ON Thursday, a little after sunset, there is something more to add to routine business and the customary congestion at Surjani Town’s Sector 8 as dozens of men, women and children are lined up outside a double-storey building along the main service lane waiting for their turn to enter the recently renovated structure while a few labourers offload cauldrons of cooked food from a charity service van.
People entering the building are asked to wear face mask and those who do not have it are offered one. This is Panahgah — first of its kind in the metropolis as part of Prime Minister Imran Khan’s initiative after more than 100 such centres have already been established in different parts of the country offering free food and shelter to the less privileged segment of society.
Surprisingly, the Pakistan Tehreek-i-Insaf-led federal government has recently launched the project in the political territory of its rival Pakistan Peoples Party (PPP) without the usual media fanfare and formal inauguration. Even more surprising is the fact that the Surjani Town Panahgah is not the only one in Karachi serving those without shelter, as the federal government has identified four more sites in different districts of the metropolis to set up such facilities.
Centre to run five Panahgahs in city
“The one is already functional [in Surjani Town] and sites have been identified for four more in Korangi, Lyari, New Karachi and Sohrab Goth,” says Naseem-ur-Rehman, the focal person for the government’s Panahngah programme.
The project with an aim to provide free food and shelter to the less privileged class of society from PM Khan started gathering pace last year after appointment of Mr Rehman who along with him brought experience of specialisation in development and humanitarian issues.
Having worked with global organisations and Imran Khan Foundation as its chief executive officer, Mr Rehman says it is just the beginning of the prime minister’s social development plan.
In a little more than a year, the project has set up 135 such facilities across the country and many of them are adding value to their services with the passage of time.
“This [Surjani Town Panahgah] is capable of providing food to some 500 people at a time,” says Ahmed Rind, an official of Pakistan Pakistan Bait-ul-Mal providing administrative support to the project, at the recently opened Panahgah while looking after the arrangements at the huge dining hall of the centre where the dinner is about to be served to the people sitting over multiple layers of chairs and tables.
With a portrait of PM Khan hanging over one of the walls, the first five rows are serving the men and the three rows behind them have been reserved for women.

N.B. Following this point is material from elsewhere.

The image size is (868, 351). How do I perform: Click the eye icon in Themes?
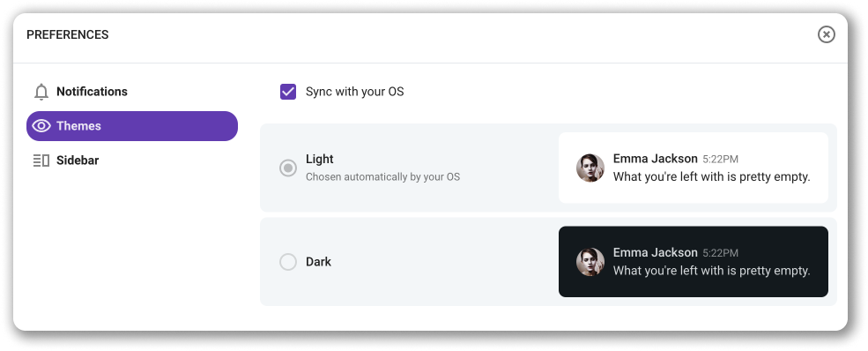point(41,126)
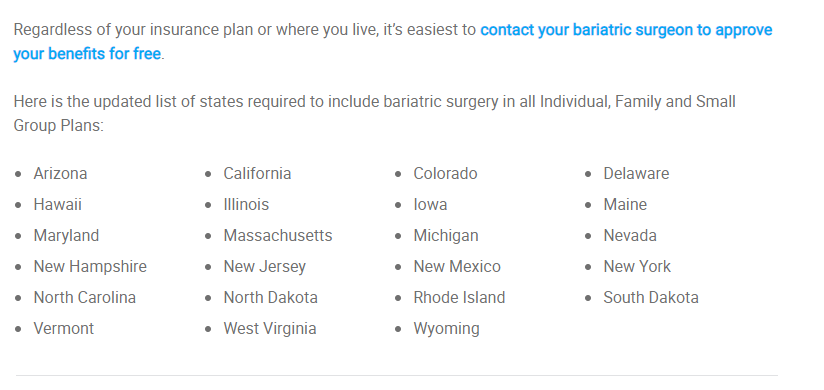Click on Delaware in the list

coord(636,173)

Just after a nod from Mr Rind, workers at the centre start serving. At each table, several dishes of rice, blended with beef, are served and refilled within no time.

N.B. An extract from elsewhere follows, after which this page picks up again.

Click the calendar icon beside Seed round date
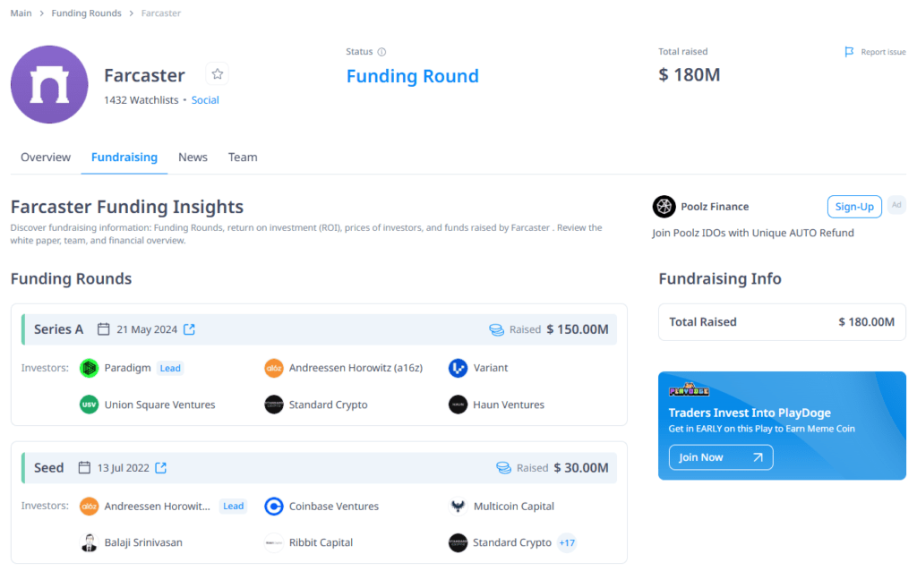Image resolution: width=917 pixels, height=588 pixels. (84, 466)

“We also have arrangements for people seeking to stay overnight. Some 100 people can be accommodated here at a time, with separate beds for each individual, besides all the accessories needed in winter. The response is overwhelming as more and more people are turning up after hearing about the facility,” he says.
But how sustainable this initiative can be in a country where a change of government often results in ending the previous administration’s projects. It is hard to answer this in Pakistan but standing here at the dining hall one can witness the Surjani Town Panahgah as a timely relief for many.
Having dined for a third consecutive night, with her two daughters and a son, Hamida Bibi explains it well. For the housemaid from a rural Rahimyar Khan area, who migrated to Karachi some 11 years ago and lost her husband in a road accident in 2014, it’s a “simple math”. She says: “I have to spend at least Rs150 to Rs200 for one time meal for my family [of four]. Even if this [Panahgah] offers me a one-time meal I can save between Rs7,000 and Rs8,000 a month. This makes the salary of two homes where I work. It is more than enough for me. I only have prayers for the one who has taken this initiative.”
Asked about the money she would save from the state-sponsored initiative, Hamida Bibi does not take a second to respond: “I will get them schooling. What else?” she says, looking at her daughters and son sitting across the table.